:: Task goal ::
Copy the stretch of records from the start through the line containing "Contractant général (456, 55)" word for word, leaving out the pictures.

Start of Task data

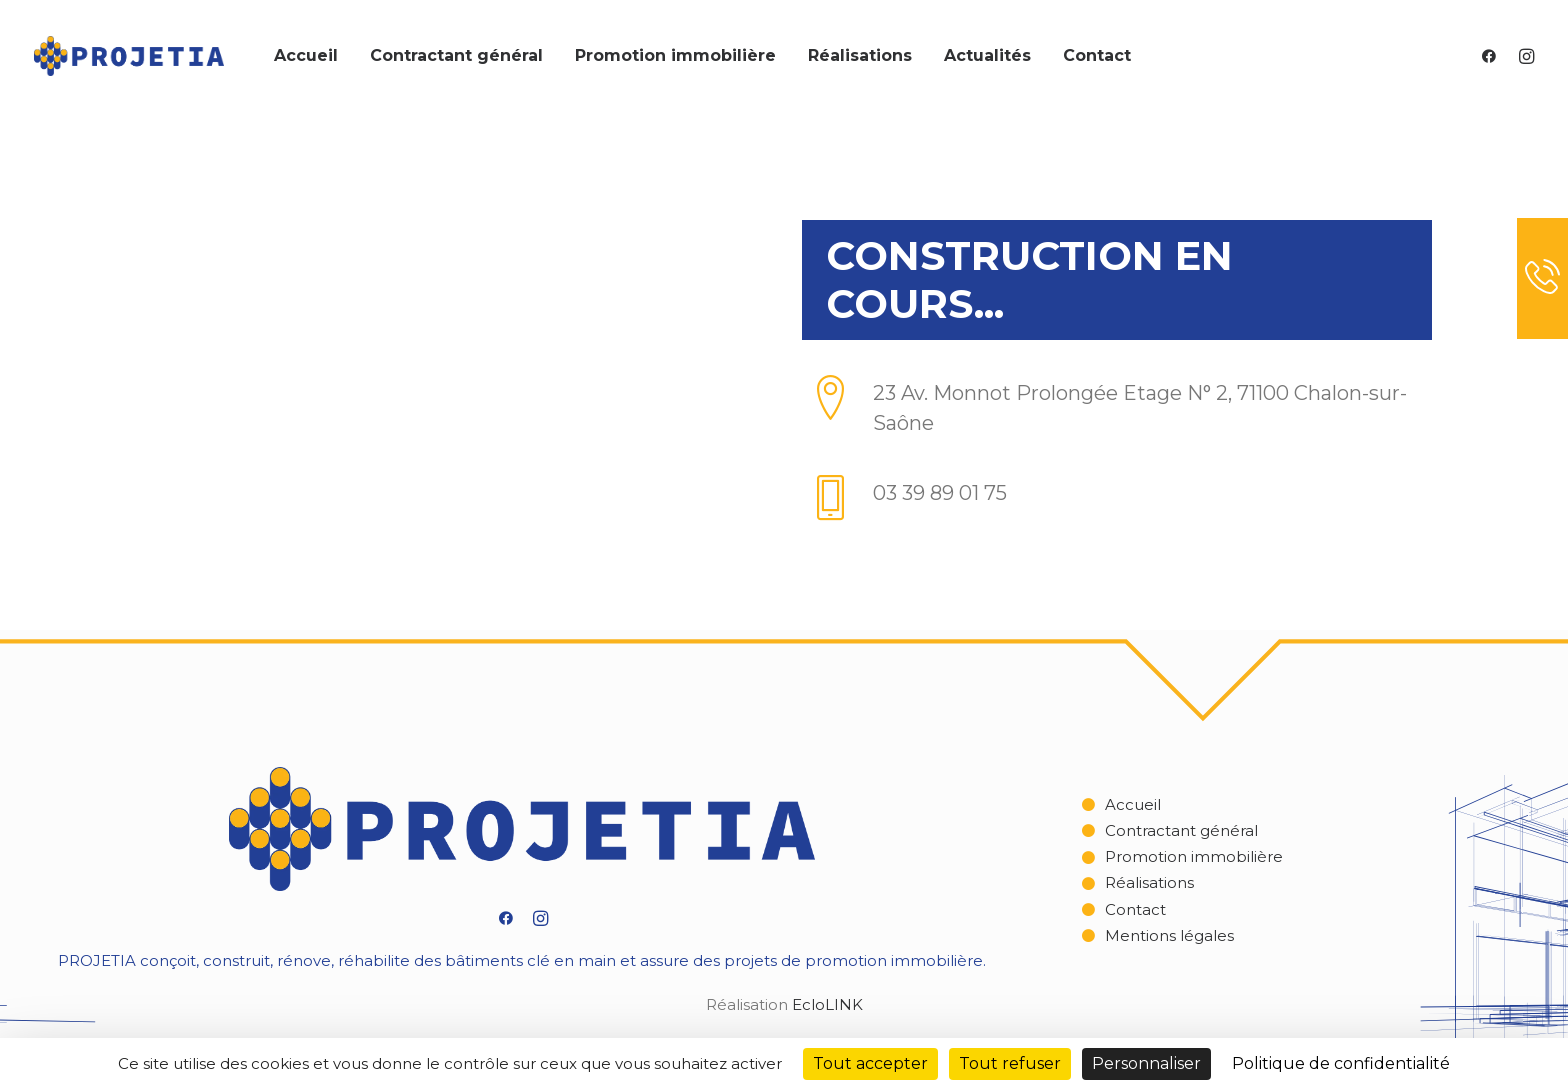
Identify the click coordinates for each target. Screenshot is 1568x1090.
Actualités (987, 55)
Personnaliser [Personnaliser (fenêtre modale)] (1146, 1063)
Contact (1097, 55)
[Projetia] (129, 56)
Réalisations (860, 55)
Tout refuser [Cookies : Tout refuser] (1010, 1063)
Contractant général (456, 55)
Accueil (306, 55)
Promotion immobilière (675, 55)
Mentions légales (1169, 935)
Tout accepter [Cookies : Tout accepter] (870, 1063)
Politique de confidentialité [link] (1341, 1063)
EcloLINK (827, 1004)
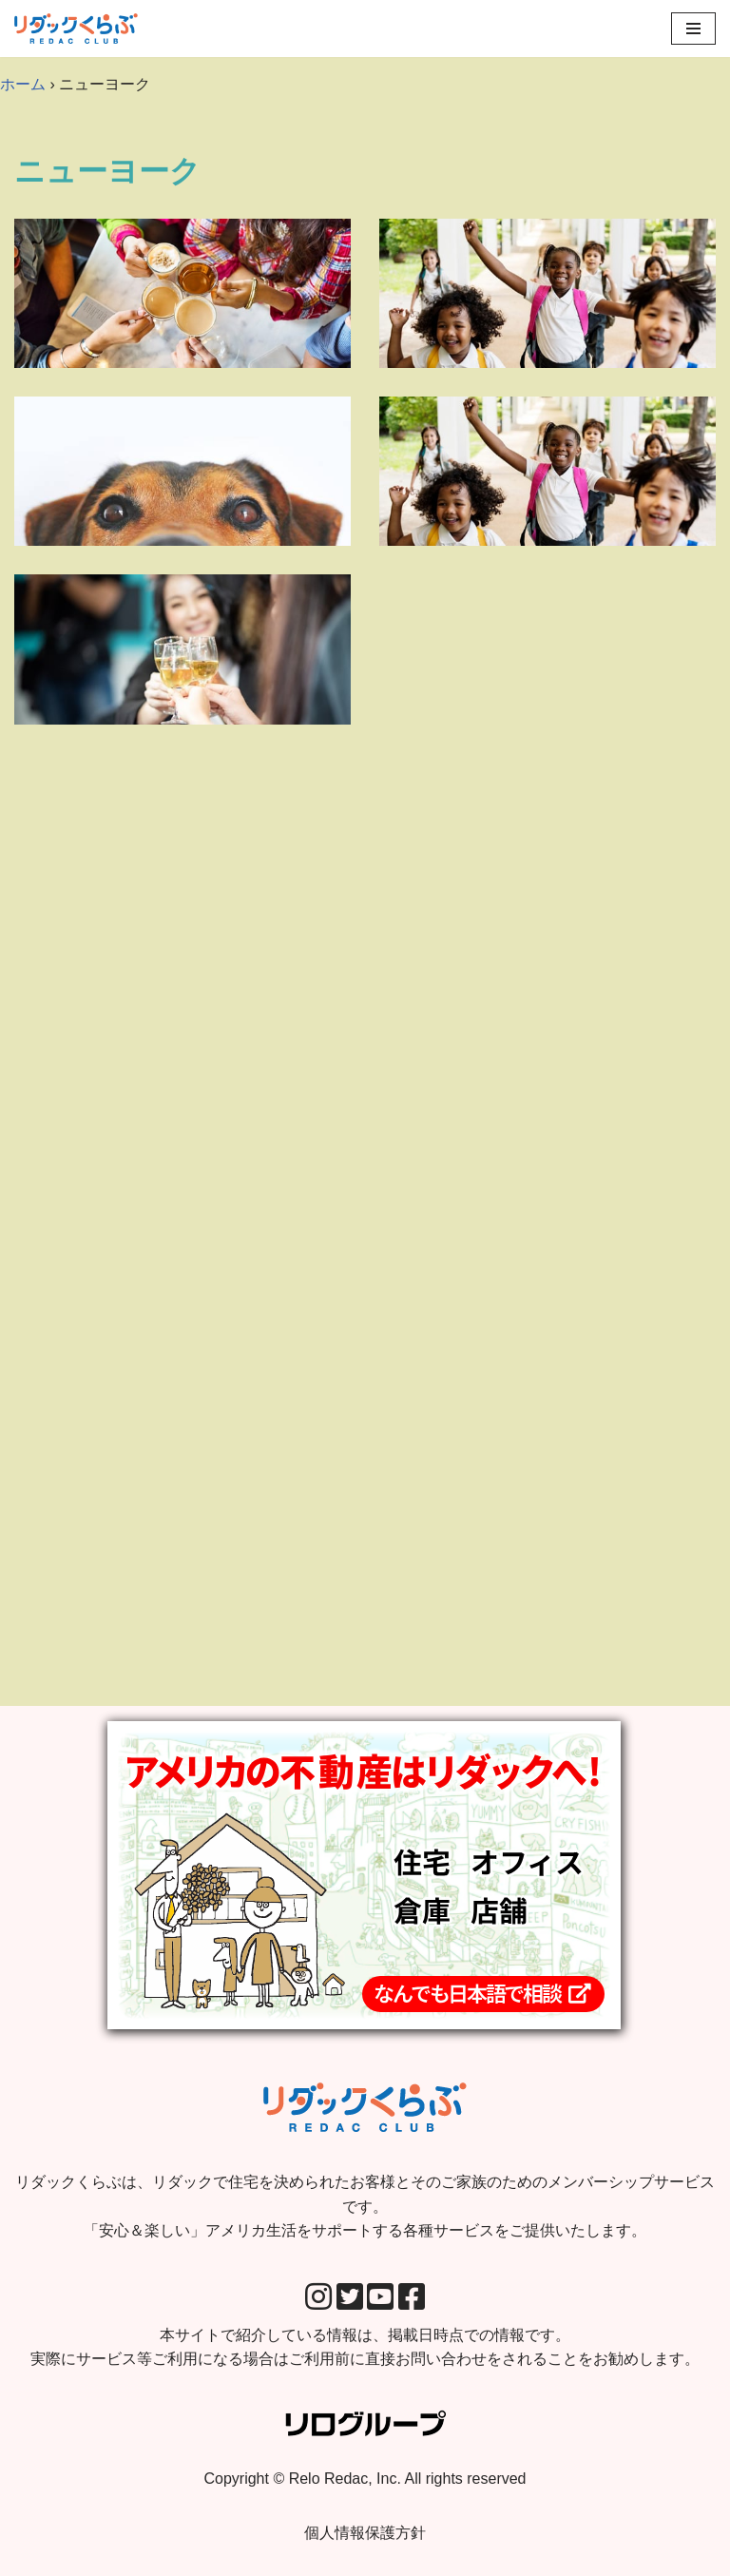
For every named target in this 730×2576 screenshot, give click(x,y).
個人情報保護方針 (365, 2533)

End of Task data

:: Solution to this task ::
Identify the click coordinates for each target. Screenshot is 1568x1090.
Actualités (987, 55)
Personnaliser [Personnaliser (fenêtre modale)] (1146, 1063)
Contact (1097, 55)
[Projetia] (129, 56)
Réalisations (860, 55)
Tout refuser [Cookies : Tout refuser] (1010, 1063)
Contractant général (456, 55)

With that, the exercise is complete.